Coordinating Center for Comparative Health System Performance

Time frame: 2016-2021

Prepared for:

U.S. Department of Health and Human Services, Agency for Healthcare Research and Quality

Authors

Genna R. Cohen

David J. Jones

Michael F. Furukawa

Dan Miller

Anne Mutti

James D. Reschovsky

Stephen M. Shortell

Taressa Fraze

Key Findings

Key Findings:

  • No single national data source provides a complete picture of US health care delivery systems and their component hospitals, physician practices and physicians.
  • Combining various sources can help compensate for each source’s limitations, and when information overlaps across sources, it can be used for validation
  • Being able to examine linkages among system components gives researchers flexibility to tailor the definition of systems according to the objectives of their analysis
  • The CHSP initiative recently released an inaugural Compendium of US Health Care Systems, which provides an early model of how such data can be used to identify systems in a way that can be updated or repeated over time and linked to other data sources to support analysis of how different types of organizations delivery health care.

» **Material supplied**
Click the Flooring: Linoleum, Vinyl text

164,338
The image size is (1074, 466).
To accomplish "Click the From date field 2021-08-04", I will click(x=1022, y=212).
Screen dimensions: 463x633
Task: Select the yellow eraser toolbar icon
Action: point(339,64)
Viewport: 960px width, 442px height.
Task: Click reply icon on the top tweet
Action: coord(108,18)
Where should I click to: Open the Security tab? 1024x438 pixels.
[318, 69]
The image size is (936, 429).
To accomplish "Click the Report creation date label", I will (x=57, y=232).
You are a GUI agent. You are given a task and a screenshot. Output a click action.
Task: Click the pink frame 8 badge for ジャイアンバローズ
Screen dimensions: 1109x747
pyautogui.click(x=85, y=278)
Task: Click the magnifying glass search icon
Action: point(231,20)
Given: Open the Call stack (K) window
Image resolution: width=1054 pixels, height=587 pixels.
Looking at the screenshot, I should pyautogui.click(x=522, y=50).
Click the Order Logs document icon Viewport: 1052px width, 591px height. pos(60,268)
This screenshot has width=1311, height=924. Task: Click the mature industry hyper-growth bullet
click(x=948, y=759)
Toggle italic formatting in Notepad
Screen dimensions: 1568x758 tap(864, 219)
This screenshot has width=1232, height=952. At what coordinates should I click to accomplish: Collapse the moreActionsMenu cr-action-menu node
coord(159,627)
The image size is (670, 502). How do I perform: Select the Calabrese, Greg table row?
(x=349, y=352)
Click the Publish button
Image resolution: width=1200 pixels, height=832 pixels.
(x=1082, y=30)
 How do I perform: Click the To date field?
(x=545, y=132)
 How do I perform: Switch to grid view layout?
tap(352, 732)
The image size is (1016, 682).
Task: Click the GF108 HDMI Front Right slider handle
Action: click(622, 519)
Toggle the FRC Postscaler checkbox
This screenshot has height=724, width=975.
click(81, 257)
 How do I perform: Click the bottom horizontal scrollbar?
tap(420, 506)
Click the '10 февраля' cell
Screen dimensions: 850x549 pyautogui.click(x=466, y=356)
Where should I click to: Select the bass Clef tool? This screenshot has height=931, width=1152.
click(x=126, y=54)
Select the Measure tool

» **Exercise requirements**
Reproduce, word for word, the part of the health system performance text that opens with the words containing "Stephen M. Shortell" and closes with "delivery health care.".

» **Solution to this task**
Stephen M. Shortell

Taressa Fraze

Key Findings

Key Findings:

  • No single national data source provides a complete picture of US health care delivery systems and their component hospitals, physician practices and physicians.
  • Combining various sources can help compensate for each source’s limitations, and when information overlaps across sources, it can be used for validation
  • Being able to examine linkages among system components gives researchers flexibility to tailor the definition of systems according to the objectives of their analysis
  • The CHSP initiative recently released an inaugural Compendium of US Health Care Systems, which provides an early model of how such data can be used to identify systems in a way that can be updated or repeated over time and linked to other data sources to support analysis of how different types of organizations delivery health care.